_ACTIVITY_
Lines of the listing that contain "heading" need to be copied.

_STUDY MATERIAL_
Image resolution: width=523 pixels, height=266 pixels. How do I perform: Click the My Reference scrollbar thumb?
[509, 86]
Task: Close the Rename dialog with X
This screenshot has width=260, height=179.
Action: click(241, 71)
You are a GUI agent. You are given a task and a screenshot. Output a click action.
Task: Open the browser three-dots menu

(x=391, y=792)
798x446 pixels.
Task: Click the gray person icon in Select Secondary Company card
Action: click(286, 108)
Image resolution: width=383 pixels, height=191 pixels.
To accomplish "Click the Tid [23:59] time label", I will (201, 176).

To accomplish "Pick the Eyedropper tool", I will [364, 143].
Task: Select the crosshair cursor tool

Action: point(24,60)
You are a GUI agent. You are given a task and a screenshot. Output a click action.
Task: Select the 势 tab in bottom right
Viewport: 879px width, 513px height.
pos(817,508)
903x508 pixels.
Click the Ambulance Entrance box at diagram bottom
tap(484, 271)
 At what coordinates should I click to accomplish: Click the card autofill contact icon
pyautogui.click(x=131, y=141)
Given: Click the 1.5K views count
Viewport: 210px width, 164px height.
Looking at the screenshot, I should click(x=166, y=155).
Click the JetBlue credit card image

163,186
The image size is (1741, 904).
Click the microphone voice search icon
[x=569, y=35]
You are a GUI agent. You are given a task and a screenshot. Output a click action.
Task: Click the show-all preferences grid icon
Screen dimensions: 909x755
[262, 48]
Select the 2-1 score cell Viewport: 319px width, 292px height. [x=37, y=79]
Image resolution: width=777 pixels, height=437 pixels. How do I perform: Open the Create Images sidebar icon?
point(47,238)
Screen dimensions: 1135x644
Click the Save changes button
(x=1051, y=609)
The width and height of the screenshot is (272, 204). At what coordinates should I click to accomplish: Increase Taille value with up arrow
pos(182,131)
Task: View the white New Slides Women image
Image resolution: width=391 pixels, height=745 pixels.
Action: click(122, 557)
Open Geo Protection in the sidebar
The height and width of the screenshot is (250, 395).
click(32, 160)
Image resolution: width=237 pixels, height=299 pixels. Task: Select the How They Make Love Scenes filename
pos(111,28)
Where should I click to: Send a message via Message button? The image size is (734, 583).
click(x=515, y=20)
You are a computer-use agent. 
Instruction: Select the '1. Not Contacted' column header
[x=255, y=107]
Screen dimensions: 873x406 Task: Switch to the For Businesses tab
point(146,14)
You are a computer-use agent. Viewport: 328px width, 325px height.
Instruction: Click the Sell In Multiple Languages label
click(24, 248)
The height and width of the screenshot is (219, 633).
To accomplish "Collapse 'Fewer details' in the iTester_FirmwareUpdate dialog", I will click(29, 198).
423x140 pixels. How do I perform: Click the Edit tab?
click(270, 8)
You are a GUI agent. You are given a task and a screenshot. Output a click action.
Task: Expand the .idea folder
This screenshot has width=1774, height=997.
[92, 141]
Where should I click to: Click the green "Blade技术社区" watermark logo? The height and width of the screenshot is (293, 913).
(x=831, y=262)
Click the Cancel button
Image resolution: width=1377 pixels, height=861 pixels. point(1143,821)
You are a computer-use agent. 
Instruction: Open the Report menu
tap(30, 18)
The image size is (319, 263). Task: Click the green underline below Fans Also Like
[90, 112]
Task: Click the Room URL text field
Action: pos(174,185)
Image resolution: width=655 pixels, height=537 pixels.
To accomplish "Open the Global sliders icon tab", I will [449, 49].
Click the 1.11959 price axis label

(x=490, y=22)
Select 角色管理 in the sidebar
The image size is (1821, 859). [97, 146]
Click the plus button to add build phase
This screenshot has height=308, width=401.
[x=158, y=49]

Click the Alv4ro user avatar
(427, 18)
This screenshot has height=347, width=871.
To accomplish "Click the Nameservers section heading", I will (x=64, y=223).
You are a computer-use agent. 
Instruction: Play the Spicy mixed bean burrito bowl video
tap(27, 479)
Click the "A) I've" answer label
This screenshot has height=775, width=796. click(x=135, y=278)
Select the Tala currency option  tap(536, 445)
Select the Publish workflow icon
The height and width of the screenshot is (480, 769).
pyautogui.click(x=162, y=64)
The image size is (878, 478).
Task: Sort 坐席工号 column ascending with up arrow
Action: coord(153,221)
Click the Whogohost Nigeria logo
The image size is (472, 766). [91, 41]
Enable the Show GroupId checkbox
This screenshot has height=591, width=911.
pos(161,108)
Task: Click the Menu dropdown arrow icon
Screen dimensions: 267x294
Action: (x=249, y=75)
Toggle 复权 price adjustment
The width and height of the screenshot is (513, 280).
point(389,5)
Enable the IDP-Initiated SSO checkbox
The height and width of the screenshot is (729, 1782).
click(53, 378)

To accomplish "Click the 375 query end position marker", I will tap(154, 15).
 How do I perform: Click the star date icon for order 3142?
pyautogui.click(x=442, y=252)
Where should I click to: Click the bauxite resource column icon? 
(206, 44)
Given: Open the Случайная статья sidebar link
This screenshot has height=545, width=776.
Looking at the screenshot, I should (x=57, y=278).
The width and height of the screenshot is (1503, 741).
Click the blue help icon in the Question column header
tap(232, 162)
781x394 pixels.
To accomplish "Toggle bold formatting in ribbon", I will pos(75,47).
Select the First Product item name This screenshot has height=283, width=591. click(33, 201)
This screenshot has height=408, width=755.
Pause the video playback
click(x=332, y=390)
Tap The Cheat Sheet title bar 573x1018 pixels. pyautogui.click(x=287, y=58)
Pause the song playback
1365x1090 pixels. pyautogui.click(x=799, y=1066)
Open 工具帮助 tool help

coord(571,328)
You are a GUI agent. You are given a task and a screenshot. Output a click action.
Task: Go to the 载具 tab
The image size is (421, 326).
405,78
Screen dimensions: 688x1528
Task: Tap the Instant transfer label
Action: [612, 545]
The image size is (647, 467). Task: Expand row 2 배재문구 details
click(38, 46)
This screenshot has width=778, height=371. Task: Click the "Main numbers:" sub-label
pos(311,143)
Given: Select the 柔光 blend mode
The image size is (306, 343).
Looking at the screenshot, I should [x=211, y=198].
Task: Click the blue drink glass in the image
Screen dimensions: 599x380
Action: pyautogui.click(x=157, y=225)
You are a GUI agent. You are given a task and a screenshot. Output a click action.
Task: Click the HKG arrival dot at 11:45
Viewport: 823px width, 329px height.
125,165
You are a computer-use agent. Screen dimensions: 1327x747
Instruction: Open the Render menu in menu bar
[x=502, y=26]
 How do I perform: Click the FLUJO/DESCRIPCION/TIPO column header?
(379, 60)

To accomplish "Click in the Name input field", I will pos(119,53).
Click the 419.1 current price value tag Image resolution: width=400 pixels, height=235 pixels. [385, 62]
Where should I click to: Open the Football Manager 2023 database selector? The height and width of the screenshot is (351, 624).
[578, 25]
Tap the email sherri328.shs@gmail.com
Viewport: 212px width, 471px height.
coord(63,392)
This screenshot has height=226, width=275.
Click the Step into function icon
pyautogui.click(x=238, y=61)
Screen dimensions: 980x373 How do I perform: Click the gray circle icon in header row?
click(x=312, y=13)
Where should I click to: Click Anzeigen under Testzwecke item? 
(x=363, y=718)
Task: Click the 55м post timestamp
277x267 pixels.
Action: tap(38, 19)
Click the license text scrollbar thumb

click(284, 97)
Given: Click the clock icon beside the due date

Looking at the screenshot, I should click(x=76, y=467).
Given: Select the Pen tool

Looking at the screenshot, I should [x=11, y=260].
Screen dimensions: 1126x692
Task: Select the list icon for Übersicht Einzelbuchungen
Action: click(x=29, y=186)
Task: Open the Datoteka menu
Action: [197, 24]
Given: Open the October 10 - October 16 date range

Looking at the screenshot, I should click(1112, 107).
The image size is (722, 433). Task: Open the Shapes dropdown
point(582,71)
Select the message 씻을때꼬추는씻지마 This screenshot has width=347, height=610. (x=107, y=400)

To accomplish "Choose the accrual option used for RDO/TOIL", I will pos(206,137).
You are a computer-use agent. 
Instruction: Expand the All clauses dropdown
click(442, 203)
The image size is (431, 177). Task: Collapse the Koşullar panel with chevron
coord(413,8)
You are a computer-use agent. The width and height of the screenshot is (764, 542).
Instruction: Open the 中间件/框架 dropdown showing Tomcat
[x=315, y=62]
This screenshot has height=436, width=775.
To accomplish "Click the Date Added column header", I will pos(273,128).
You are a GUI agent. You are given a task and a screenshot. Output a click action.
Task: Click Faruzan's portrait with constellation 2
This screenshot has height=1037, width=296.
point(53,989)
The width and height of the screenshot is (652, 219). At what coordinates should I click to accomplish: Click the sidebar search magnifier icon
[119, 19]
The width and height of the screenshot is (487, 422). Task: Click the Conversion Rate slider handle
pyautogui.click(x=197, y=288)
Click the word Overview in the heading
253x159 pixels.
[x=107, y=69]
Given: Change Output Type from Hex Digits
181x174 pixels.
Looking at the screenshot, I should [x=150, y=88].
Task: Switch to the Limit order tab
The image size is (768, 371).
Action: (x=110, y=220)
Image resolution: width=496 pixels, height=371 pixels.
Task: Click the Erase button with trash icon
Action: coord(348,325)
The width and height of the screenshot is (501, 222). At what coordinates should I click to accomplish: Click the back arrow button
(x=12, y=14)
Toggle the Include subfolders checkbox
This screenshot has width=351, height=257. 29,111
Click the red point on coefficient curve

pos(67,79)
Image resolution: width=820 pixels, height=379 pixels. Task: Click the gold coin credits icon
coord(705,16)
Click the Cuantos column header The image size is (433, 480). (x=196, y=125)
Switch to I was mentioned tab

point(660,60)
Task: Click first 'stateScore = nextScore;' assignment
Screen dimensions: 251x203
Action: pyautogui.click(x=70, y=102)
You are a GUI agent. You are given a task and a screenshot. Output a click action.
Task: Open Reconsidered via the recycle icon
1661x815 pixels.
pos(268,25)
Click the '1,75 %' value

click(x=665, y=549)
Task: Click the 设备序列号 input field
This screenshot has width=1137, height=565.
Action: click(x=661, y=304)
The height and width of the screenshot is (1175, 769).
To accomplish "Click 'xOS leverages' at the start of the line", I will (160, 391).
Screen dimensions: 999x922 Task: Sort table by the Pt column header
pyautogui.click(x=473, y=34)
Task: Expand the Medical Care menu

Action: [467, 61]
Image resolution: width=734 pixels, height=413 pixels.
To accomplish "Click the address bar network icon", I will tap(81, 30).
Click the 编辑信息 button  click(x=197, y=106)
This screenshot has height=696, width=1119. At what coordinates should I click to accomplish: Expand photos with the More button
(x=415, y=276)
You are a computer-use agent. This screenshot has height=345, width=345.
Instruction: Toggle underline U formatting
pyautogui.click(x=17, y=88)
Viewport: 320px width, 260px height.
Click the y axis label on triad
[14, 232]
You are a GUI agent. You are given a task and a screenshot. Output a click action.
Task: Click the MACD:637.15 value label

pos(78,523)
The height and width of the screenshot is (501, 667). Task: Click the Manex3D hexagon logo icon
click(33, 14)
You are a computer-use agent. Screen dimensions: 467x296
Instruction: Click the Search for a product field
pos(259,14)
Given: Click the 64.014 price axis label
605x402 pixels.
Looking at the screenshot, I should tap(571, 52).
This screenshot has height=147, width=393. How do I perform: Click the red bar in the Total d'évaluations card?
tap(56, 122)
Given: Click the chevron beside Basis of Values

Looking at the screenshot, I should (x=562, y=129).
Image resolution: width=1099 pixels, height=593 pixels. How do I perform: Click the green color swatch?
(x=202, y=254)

_TASK OUTPUT_
To accomplish "Click the Nameservers section heading", I will (x=64, y=223).
Click the word Overview in the heading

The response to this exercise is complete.